Jorge was arrested on child abuse charges against Victor and moved from Columbia Hospital (West Palm Beach) to the Palm Beach County jail on February 16. While in custody, he confessed to police that he had been upset by the death of his daughter and had driven to Palm Beach County with the plan to commit suicide by setting himself on fire. He said the shoulder of I-95 was chosen so that he would be "easily found". He claimed he gave Victor a handful of sleeping pills, then, with the boy's head in his lap, poured gasoline over his own head. He then attempted to ignite a lighter, but could not do it, as he did not want to take Victor with him. Investigators found a red gasoline container in the truck filled with acid. When asked by police why he did not have as many obvious burns as Victor, Jorge said that some of the gas must have splashed the boy.

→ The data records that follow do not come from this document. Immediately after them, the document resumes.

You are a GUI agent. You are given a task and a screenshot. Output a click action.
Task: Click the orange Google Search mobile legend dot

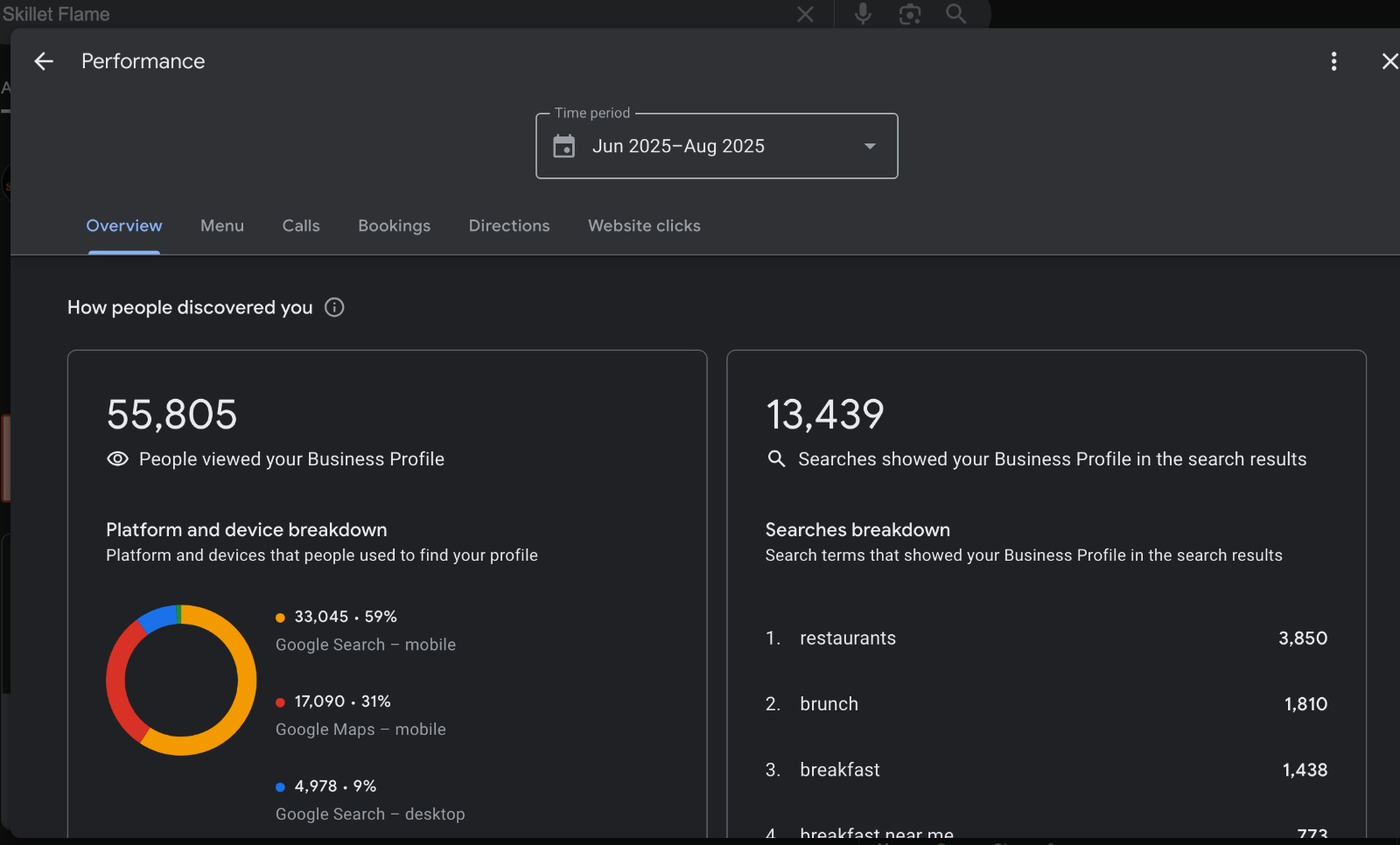280,618
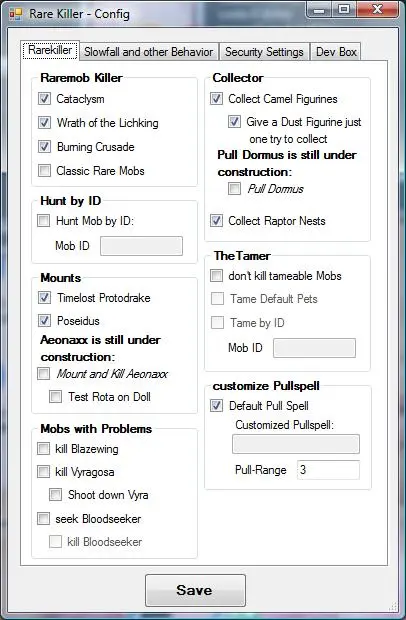
Task: Save the configuration
Action: point(195,590)
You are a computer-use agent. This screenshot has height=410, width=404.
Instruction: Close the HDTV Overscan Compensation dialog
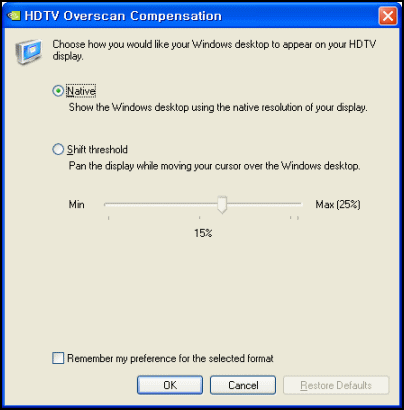[388, 16]
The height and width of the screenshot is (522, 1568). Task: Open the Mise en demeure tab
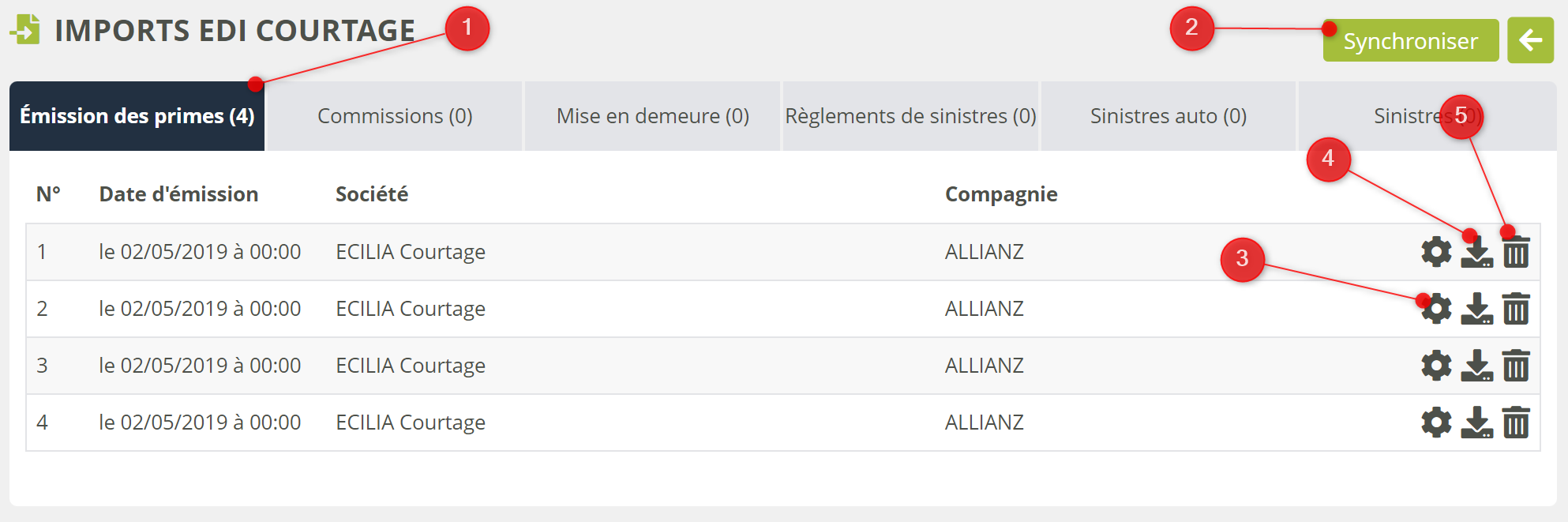[x=652, y=116]
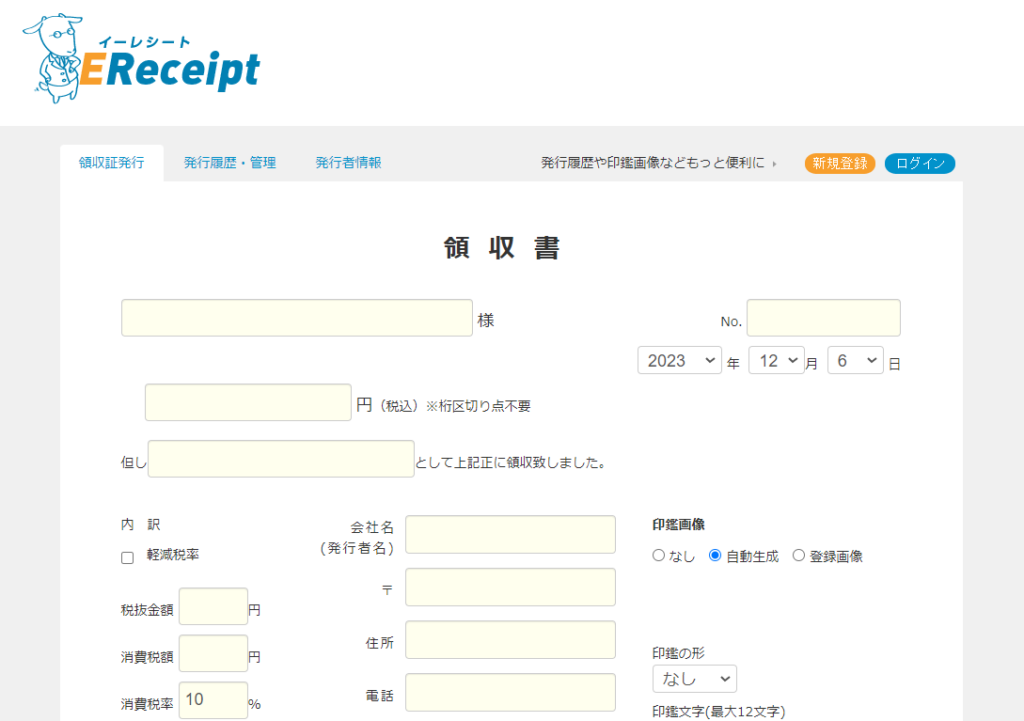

The police concluded that Jorge's version of events was inconsistent with the boy's injuries.

Autopsy results concluded that Nubia was beaten to death on February 11, the day a DCF official came to investigate a call to their abuse hotline. According to the police report, Jorge allegedly "repeatedly punched and beat Nubia" who "screamed and cried until she was dead".

Carmen Barahona, Jorge's wife, told investigators when questioned that she and her husband had been separated for six months, when in fact they had never been apart. The couple's other two children were taken from the home and placed with Carmen's parents, then placed in foster care.

===A "family secret"===
On February 10, 2011, four days before Jorge Barahona's truck was found on the side of the road, the therapist of Carmen Barahona's granddaughter, Alessandra, placed a call to child welfare officials. Alessandra had alleged to her therapist that while visiting her grandmother's house, twins Nubia and Victor were bound by their hands and feet and made to stand for hours in a bathtub. Their hands were unbound only when it was time to eat, she claimed, and she also alleged that she was not permitted to speak to them when she used the bathroom. The therapist told the operator that Alessandra felt threatened by her grandmother to keep quiet. Carmen allegedly told Alessandra not to tell people about how the twins were treated because it was a "family secret".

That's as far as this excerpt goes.